Systems, Man & Cybernetics - October 2017 - 17

Monitoring the neurophysiological activities involved with motion in a naturalistic environment
using vibration-sensitivity equipment such as functional magnetic resonance imaging [9] or positron emission tomography [10] represents a significant measurement challenge. The electroencephalogram (EEG) is currently the preferred device for noninvasive imaging of human brains in
BCIs as they perform tasks that involve natural movements in a real-world environment [11]. However, in conventional EEG devices, placing the electrodes on the scalp with a conductive gel or
paste is one of the common ways to measure the brain's electrical activity. Nevertheless, such electrodes, termed wet electrodes, require a time-consuming preparation process. Therefore, BCI systems are difficult to apply outside of -laboratory-scale experiments.
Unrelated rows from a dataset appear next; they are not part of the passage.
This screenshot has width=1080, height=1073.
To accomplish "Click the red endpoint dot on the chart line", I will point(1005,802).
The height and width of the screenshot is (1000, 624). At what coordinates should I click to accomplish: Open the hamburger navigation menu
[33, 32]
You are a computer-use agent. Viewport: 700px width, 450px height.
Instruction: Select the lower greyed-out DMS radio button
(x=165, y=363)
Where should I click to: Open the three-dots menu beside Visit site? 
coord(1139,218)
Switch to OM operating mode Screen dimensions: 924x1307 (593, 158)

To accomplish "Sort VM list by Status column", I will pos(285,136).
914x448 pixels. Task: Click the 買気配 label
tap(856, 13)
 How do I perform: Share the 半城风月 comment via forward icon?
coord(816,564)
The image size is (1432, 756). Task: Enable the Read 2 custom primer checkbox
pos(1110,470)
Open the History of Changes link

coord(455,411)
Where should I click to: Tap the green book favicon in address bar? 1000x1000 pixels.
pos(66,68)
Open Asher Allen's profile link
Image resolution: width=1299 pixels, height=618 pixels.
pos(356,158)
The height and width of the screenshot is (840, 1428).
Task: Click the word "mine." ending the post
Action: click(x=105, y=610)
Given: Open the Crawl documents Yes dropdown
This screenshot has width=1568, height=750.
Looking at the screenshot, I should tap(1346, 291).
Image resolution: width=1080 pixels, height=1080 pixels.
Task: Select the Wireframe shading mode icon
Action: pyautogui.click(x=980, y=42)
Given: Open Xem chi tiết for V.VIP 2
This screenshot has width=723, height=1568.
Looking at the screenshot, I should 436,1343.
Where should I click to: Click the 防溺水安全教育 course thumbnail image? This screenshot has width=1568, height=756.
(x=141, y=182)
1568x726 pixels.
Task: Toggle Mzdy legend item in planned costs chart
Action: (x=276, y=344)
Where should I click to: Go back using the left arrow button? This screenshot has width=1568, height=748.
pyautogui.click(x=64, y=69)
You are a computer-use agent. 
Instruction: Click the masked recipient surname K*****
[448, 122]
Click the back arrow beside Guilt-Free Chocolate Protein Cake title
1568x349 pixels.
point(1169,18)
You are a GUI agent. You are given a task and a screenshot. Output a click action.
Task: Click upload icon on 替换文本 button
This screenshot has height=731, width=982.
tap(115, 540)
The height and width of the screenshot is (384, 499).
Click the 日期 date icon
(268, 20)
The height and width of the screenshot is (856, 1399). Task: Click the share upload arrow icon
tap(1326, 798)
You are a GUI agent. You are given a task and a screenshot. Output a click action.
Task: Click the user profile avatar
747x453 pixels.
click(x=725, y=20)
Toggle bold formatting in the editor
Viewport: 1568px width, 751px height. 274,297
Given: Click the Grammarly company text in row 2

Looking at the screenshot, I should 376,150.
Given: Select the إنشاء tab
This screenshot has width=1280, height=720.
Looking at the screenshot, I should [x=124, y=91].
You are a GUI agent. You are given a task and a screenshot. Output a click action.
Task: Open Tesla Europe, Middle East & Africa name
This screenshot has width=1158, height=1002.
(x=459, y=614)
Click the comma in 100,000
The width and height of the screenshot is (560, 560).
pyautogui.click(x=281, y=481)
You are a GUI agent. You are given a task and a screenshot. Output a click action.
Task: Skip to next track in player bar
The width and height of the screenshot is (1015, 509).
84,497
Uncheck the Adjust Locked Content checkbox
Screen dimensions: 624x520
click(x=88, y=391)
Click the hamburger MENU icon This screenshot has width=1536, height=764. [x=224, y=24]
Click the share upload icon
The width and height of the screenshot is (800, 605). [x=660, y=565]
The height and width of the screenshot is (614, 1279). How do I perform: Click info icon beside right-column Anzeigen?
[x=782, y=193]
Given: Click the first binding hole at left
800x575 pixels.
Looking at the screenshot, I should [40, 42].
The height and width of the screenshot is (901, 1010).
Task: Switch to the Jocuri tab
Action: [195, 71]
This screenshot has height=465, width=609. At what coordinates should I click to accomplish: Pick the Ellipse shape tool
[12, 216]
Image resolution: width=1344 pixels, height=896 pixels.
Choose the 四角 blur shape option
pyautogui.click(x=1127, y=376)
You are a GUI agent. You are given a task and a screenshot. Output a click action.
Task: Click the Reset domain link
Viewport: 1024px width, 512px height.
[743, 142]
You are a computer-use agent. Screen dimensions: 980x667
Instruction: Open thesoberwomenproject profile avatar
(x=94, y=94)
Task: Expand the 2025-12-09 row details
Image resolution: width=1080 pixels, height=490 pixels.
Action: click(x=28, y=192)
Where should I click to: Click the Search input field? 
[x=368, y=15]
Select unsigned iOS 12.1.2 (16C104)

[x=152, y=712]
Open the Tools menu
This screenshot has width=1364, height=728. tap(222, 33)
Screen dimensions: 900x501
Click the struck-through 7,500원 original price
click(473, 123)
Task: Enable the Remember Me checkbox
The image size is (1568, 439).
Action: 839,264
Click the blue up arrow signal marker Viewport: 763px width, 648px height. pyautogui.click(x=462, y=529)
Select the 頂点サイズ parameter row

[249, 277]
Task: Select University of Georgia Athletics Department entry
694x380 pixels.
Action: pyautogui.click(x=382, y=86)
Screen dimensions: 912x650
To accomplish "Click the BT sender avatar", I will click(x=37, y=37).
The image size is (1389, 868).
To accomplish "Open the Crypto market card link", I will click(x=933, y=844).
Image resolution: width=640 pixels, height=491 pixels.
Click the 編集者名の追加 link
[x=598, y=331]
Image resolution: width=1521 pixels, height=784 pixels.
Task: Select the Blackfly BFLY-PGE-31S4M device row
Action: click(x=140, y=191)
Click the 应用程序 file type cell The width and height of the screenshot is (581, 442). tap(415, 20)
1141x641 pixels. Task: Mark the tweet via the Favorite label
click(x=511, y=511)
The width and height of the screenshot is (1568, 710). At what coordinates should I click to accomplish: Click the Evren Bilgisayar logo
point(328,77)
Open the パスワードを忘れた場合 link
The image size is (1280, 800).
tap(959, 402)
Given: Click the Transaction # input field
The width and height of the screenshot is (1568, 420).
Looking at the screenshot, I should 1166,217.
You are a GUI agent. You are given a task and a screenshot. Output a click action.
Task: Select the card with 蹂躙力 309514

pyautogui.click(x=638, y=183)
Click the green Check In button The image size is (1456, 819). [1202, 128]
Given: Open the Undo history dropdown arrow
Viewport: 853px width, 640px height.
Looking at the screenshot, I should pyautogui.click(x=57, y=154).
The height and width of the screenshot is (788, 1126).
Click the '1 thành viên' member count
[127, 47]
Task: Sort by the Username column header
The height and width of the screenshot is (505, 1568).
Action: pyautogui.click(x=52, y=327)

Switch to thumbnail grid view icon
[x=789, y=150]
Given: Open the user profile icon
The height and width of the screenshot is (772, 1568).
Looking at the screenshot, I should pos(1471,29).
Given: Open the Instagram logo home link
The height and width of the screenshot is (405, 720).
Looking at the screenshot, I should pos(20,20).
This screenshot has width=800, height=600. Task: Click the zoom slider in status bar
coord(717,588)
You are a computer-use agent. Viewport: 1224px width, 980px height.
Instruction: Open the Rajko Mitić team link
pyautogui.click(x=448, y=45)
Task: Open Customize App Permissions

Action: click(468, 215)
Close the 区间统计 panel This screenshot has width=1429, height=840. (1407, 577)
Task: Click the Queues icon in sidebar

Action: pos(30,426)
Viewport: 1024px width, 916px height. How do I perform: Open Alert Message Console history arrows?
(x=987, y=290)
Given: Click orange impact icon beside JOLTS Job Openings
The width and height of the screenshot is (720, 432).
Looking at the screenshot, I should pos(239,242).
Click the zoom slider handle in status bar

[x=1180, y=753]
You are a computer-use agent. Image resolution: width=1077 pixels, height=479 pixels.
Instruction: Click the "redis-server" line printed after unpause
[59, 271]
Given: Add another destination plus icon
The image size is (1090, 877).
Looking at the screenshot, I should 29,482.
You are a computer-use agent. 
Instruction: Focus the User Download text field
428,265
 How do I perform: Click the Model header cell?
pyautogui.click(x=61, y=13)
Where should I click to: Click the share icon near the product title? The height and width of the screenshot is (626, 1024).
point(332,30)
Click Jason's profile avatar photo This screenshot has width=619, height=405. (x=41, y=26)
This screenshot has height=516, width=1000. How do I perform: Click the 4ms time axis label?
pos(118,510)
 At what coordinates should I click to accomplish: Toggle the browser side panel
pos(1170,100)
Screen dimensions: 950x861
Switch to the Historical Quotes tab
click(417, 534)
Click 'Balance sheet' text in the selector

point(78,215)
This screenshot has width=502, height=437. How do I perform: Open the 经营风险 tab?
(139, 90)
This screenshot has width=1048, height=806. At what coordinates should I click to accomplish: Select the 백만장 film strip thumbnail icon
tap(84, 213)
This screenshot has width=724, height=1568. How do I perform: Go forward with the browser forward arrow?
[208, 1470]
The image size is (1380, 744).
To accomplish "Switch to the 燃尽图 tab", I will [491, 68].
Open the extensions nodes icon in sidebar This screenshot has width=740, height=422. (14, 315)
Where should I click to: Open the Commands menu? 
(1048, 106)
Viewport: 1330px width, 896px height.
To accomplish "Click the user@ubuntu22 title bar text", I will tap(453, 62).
Regarding data quality, the measured brain signals are easily contaminated with artifacts originating from noncerebral origins. The amplitude of these artifacts, commonly generated by ocular
and muscle activities, can be quite large and may thus mask the cortical signals of interest, bias the
analysis and interpretation, and affect the performance of the BCI [12], [13]. Several blind source
separation (BSS) techniques have been proposed for signal preprocessing to remove such artifacts.
BSS is called blind because the axes of projection and, therefore, the sources are determined through
the application of an internal measure, which is done without the use of any prior knowledge of the
data structure. For example, independent component analysis [14], which produces the maximally
temporally independent signals available in the EEG recording, is a powerful tool for suppressing
artifacts. However, the iterative process of measuring the independence within multichannel
recordings is computationally intractable. In addition, manually excluding the independent components related to artifacts is still a time-consuming and offline process.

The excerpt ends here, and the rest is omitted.